I can't work with docker in macOS because de network and comunications with the container don't works correctly.
Currently experimenting. The idea is to isolate any services where I'm not confident yet in their security/quality. The hope is that if there is an exploit in a given service that an attacker won't be able break out of the docker container and cause damage to my systems.
An example of a service I would isolate in a docker container would be a minecraft browser map application I use. I don't know who wrote it, I don't know who's vetting it, I don't know the source code. I would feel a lot better putting this in a container before I expose it to the internet.
I believe I will follow this process for anything that's not properly maintained (not in an trusted apt-repo or some other sort of confidence)
We are testing out docker at the moment, building images from successful staging builds for all our APIs. Since we operate in a SOA (not quite microservices), developers have a dockerfile that they can run to build the entirety of our api infrastructure on their machines.

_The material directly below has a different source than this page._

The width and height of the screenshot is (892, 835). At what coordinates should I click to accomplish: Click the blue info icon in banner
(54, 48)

We use the successful builds from staging to power these instances allowing them to do some more manual integration testing across systems.
Each component of the app was launched in a separate container, so that they wouldn't have to share resources: the front end in one, the back end in another, a third for celery, a fourth for celery-beat, and a fifth for RabbitMQ. Actually, we ended up running four front-end containers and eight back-end, due to load constraints.

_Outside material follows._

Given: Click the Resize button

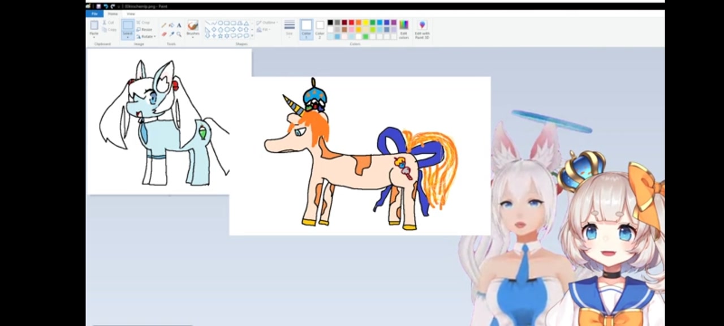Looking at the screenshot, I should pos(145,29).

Linux containers are so much more lightweight than VMs which is quite important for my limited budget. However, Docker has much more support and tooling for it unlike LXC, hence why I use it. rkt is interesting, although I will probably stick with Docker due to being more widespread.
We are running primarily as a micro-services platform and Docker lets us iterate on these smaller units consistently from dev to staging to production. It is also integral to our continuous deployment system for rolling out or rolling back new features.